I turn toward the cozy living room, leaning back against the kitchen counter and forming my thoughts.

Occasionally the sound of Mom’s harsh, guttural, “sexy” laugh gets loud enough to compete with the canned Christmas music oozing from the Yule log DVD on the TV.

I watch as it flickers cheaply on the cheap TV.

I knew she couldn’t do it.

I knew she couldn’t spend one stinkin’ night of this Christmas break alone with me.

And, gross, the idea of spending the next five hours watching Mom and Derek snuggle on the couch, barefoot, legs entwined, eyes locked while they wait for me to go to sleep so they can drift back to her bedroom and… well, just… no.

No way.

I peek out the front door, feel the chill in the air and slip on my socks and snow boots before sliding into my three-year-old winter coat from the hallway closet.

I hear Mom giggling back in her room, rattling around in her jewelry box for something extra trampy to throw on and sneak toward my stocking.

There’s a new hat, scarf and mitten set wedged in there – I’d peeked while Mom was in the closet trying to find the star – and I haul it out now before she can do anything about it.

They are a bright, vibrant red with little reindeer heads all over them.

On the mantel above the fireplace is a card addressed to me from Aunt Hazel in Minnesota.

I look over my shoulder, see Mom’s bedroom door still shut and slide it into my lumberjack plaid backpack purse before writing Mom a quick note on the sticky pad by the phone: “Enjoy your romantic night with Derek; I’ll be home after the festivities are over.
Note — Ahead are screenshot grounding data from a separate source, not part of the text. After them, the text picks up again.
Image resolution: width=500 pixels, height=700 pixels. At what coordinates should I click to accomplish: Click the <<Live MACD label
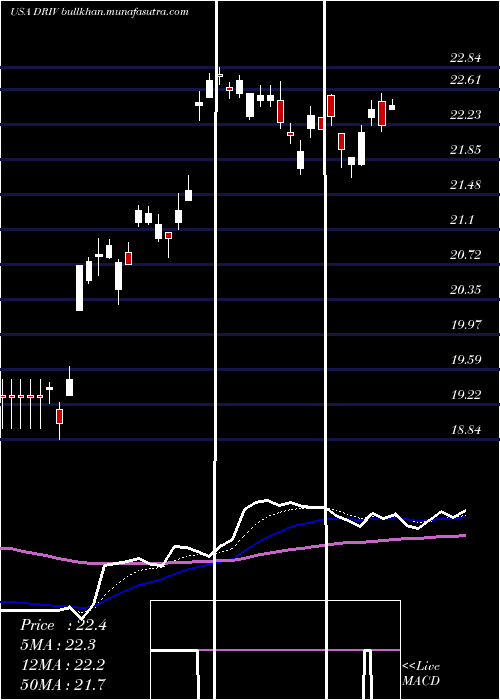(x=421, y=673)
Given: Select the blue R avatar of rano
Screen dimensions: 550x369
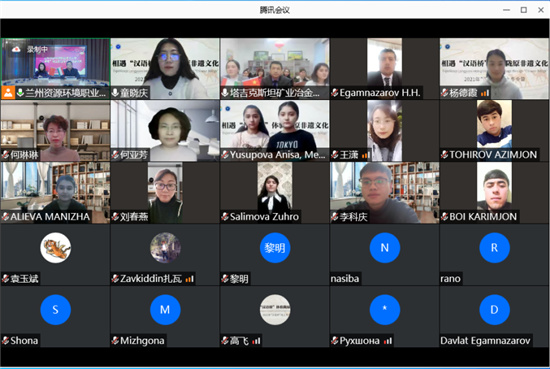Looking at the screenshot, I should [x=494, y=248].
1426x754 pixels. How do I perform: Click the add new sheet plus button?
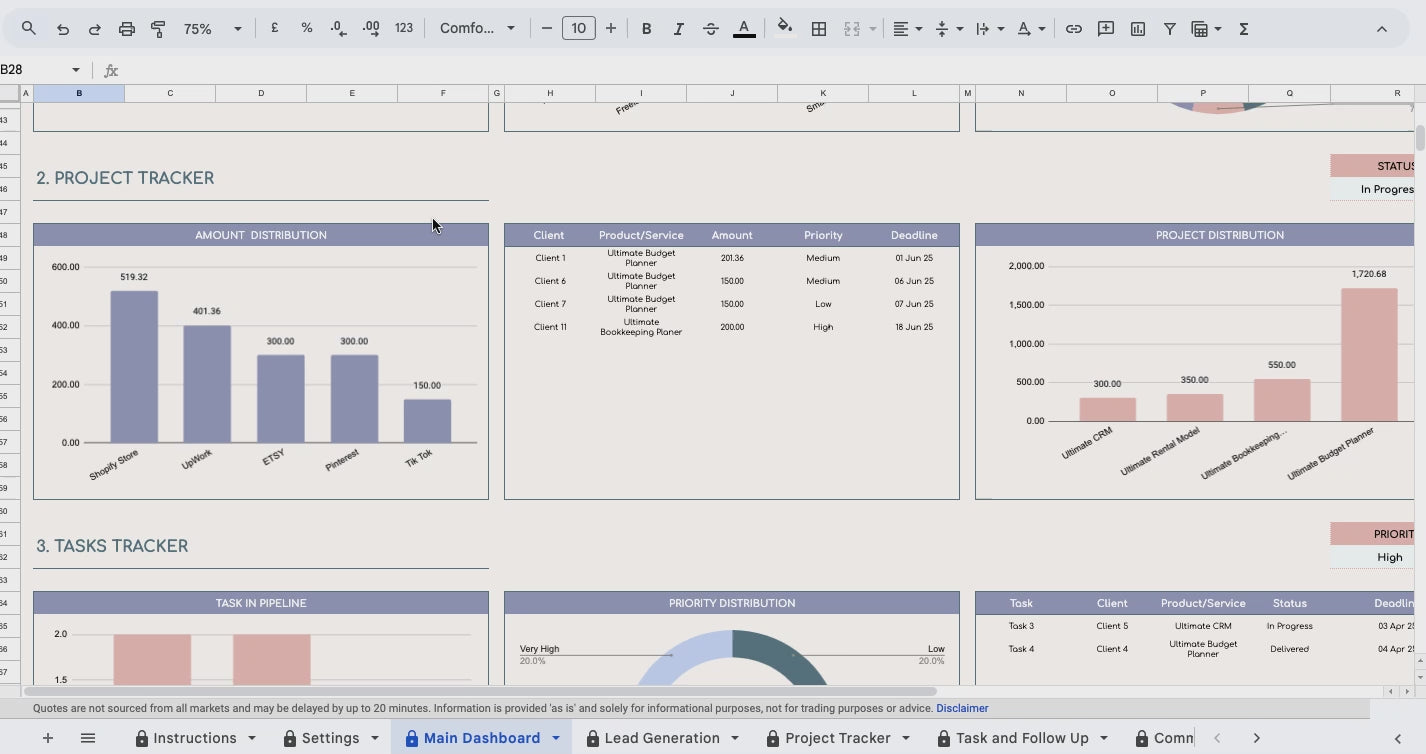pos(47,738)
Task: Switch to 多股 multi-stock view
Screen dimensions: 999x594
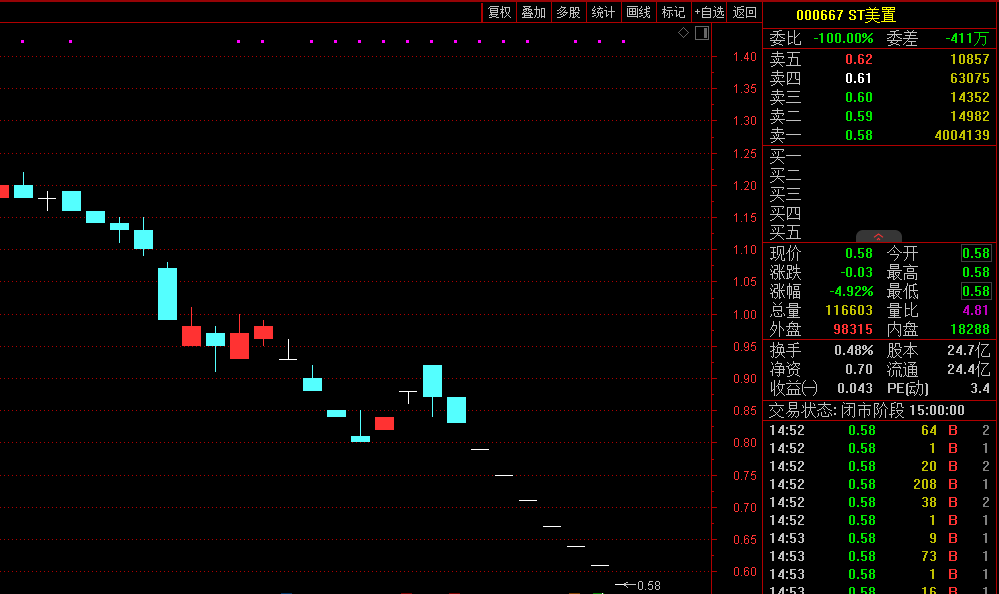Action: coord(568,12)
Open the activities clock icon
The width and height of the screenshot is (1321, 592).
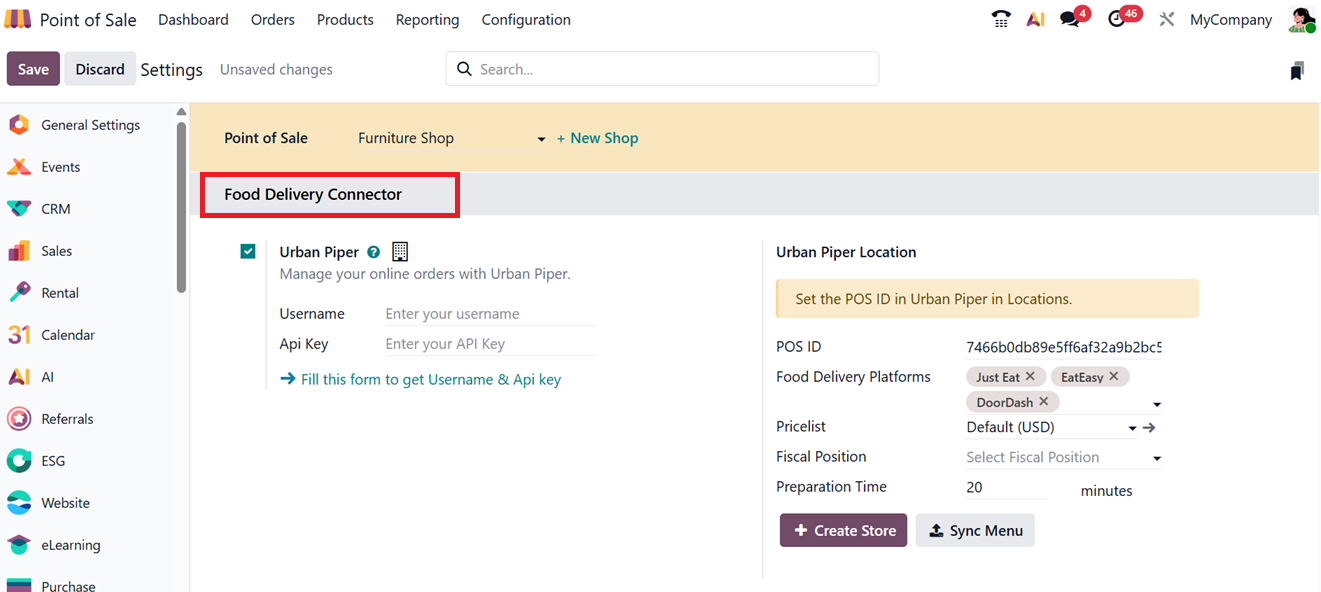(1117, 20)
Love, Your Daughter!”

Sure, it’s a little snarky and a lot passive-aggressive but… what does she expect?

I’m sure she’ll discuss it ad nauseam with Derek as they snuggle by the fake TV fire, she saying something like “That’s part of the reason why I sent her to boarding school in the first place” and he grunting, “Hey, babe, how long do you think before she gets back?”

I snort and slip quietly out the door, wrapping my scarf around my neck as I slip into the mittens on the way down the stairs.

The streets are deserted this late on Christmas Eve, and with nowhere to go I look for the nearest landmark.

I find it in the 12-foot-tall blinking plastic Christmas tree on top of Snowflake, South Carolina’s one and only year-round Christmas Restaurant, The Café Kringle.

I have no intention of stepping foot in that godforsaken place, of course, but it’s smack dab in the center of downtown Snowflake and even this late on Christmas Eve, there’s bound to be somewhere warm to spend the next few hours hating on Mom and spending my aunt’s Christmas money.

It starts to snow as I round the corner of Crescent Street, tiny little flakes that tickle my nose and cling to my brows and make me tug on my ski cap.

Downtown Snowflake is four straight blocks of gingerbread houses, smoking bakeries and quaint little cafes, all intermingled amidst spotless walkways and old-timey street lights with black window boxes and flickering “candle” flames inside.

Usually I think it’s tré tacky but tonight, I dunno, it kind of makes my heart warm, you know?

I hear a front door open behind me, a jingle bell wreath shatter the snowy silence, and then the laughter of family or friends as they trickle to an awaiting car.

I smile, trying to remember what family sounds like.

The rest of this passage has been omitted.